* What you need to do *
Each line of the records needs to come back exactly as written.

* Input data *
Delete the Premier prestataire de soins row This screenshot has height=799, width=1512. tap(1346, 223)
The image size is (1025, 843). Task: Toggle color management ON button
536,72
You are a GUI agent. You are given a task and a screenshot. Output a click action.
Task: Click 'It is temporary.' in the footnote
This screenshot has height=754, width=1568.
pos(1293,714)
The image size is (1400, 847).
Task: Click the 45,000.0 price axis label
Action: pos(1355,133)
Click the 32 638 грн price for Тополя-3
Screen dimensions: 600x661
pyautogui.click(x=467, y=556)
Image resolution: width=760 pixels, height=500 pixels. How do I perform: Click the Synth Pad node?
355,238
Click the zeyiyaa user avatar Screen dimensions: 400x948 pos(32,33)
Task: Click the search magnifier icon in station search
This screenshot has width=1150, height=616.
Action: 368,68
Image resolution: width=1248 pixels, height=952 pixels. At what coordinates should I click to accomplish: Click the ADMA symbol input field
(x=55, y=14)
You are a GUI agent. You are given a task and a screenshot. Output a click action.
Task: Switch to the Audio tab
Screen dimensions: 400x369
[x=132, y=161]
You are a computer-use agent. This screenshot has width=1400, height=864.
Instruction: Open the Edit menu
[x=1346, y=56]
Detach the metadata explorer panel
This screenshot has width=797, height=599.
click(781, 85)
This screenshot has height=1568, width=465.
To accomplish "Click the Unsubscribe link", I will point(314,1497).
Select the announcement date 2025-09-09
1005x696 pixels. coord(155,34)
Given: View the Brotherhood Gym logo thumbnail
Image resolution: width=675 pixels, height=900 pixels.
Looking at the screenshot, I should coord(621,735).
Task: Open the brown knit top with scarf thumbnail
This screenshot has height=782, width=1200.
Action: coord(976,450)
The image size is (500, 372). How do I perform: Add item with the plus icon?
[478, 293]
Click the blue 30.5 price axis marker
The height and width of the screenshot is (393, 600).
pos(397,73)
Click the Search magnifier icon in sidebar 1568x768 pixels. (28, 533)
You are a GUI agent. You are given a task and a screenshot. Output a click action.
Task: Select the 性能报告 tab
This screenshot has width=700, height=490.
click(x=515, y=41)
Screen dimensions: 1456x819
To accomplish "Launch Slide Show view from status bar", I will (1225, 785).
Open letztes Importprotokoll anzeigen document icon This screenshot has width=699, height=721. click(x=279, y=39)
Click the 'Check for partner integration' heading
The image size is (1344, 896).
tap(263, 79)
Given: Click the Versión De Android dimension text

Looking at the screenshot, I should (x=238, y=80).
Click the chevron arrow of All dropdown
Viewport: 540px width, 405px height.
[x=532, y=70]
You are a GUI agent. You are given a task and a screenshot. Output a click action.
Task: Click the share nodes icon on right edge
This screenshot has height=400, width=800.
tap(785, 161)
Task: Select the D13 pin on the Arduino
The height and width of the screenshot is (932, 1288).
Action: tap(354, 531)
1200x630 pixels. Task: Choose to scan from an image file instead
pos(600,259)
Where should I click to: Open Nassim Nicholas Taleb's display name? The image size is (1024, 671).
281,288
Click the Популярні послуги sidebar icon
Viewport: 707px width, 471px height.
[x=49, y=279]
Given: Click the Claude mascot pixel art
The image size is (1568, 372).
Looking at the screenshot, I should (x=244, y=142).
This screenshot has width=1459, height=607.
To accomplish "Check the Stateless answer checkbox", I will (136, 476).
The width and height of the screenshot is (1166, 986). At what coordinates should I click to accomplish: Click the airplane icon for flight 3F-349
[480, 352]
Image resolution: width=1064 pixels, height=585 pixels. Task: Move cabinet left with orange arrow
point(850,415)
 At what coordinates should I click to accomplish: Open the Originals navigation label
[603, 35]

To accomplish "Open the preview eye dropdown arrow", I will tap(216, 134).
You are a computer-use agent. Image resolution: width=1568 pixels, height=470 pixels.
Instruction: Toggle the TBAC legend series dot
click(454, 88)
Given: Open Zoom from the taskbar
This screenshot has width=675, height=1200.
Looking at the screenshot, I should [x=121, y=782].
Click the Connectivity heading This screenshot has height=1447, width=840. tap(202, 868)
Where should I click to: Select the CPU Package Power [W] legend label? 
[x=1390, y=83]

* Response for this exercise *
Delete the Premier prestataire de soins row This screenshot has height=799, width=1512. tap(1346, 223)
The image size is (1025, 843). Task: Toggle color management ON button
536,72
You are a GUI agent. You are given a task and a screenshot. Output a click action.
Task: Click 'It is temporary.' in the footnote
This screenshot has height=754, width=1568.
pos(1293,714)
The image size is (1400, 847).
Task: Click the 45,000.0 price axis label
Action: pos(1355,133)
Click the 32 638 грн price for Тополя-3
Screen dimensions: 600x661
pyautogui.click(x=467, y=556)
Image resolution: width=760 pixels, height=500 pixels. How do I perform: Click the Synth Pad node?
355,238
Click the zeyiyaa user avatar Screen dimensions: 400x948 pos(32,33)
Task: Click the search magnifier icon in station search
This screenshot has width=1150, height=616.
Action: 368,68
Image resolution: width=1248 pixels, height=952 pixels. At what coordinates should I click to accomplish: Click the ADMA symbol input field
(x=55, y=14)
You are a GUI agent. You are given a task and a screenshot. Output a click action.
Task: Switch to the Audio tab
Screen dimensions: 400x369
[x=132, y=161]
You are a computer-use agent. This screenshot has width=1400, height=864.
Instruction: Open the Edit menu
[x=1346, y=56]
Detach the metadata explorer panel
This screenshot has width=797, height=599.
click(781, 85)
This screenshot has height=1568, width=465.
To accomplish "Click the Unsubscribe link", I will point(314,1497).
Select the announcement date 2025-09-09
1005x696 pixels. coord(155,34)
Given: View the Brotherhood Gym logo thumbnail
Image resolution: width=675 pixels, height=900 pixels.
Looking at the screenshot, I should coord(621,735).
Task: Open the brown knit top with scarf thumbnail
This screenshot has height=782, width=1200.
Action: coord(976,450)
The image size is (500, 372). How do I perform: Add item with the plus icon?
[478, 293]
Click the blue 30.5 price axis marker
The height and width of the screenshot is (393, 600).
pos(397,73)
Click the Search magnifier icon in sidebar 1568x768 pixels. (28, 533)
You are a GUI agent. You are given a task and a screenshot. Output a click action.
Task: Select the 性能报告 tab
This screenshot has width=700, height=490.
click(x=515, y=41)
Screen dimensions: 1456x819
To accomplish "Launch Slide Show view from status bar", I will (1225, 785).
Open letztes Importprotokoll anzeigen document icon This screenshot has width=699, height=721. click(x=279, y=39)
Click the 'Check for partner integration' heading
The image size is (1344, 896).
tap(263, 79)
Given: Click the Versión De Android dimension text

Looking at the screenshot, I should (x=238, y=80).
Click the chevron arrow of All dropdown
Viewport: 540px width, 405px height.
[x=532, y=70]
You are a GUI agent. You are given a task and a screenshot. Output a click action.
Task: Click the share nodes icon on right edge
This screenshot has height=400, width=800.
tap(785, 161)
Task: Select the D13 pin on the Arduino
The height and width of the screenshot is (932, 1288).
Action: tap(354, 531)
1200x630 pixels. Task: Choose to scan from an image file instead
pos(600,259)
Where should I click to: Open Nassim Nicholas Taleb's display name? The image size is (1024, 671).
281,288
Click the Популярні послуги sidebar icon
Viewport: 707px width, 471px height.
[x=49, y=279]
Given: Click the Claude mascot pixel art
The image size is (1568, 372).
Looking at the screenshot, I should (x=244, y=142).
This screenshot has width=1459, height=607.
To accomplish "Check the Stateless answer checkbox", I will (136, 476).
The width and height of the screenshot is (1166, 986). At what coordinates should I click to accomplish: Click the airplane icon for flight 3F-349
[480, 352]
Image resolution: width=1064 pixels, height=585 pixels. Task: Move cabinet left with orange arrow
point(850,415)
 At what coordinates should I click to accomplish: Open the Originals navigation label
[603, 35]

To accomplish "Open the preview eye dropdown arrow", I will tap(216, 134).
You are a computer-use agent. Image resolution: width=1568 pixels, height=470 pixels.
Instruction: Toggle the TBAC legend series dot
click(454, 88)
Given: Open Zoom from the taskbar
This screenshot has width=675, height=1200.
Looking at the screenshot, I should [x=121, y=782].
Click the Connectivity heading This screenshot has height=1447, width=840. tap(202, 868)
Where should I click to: Select the CPU Package Power [W] legend label? 
[x=1390, y=83]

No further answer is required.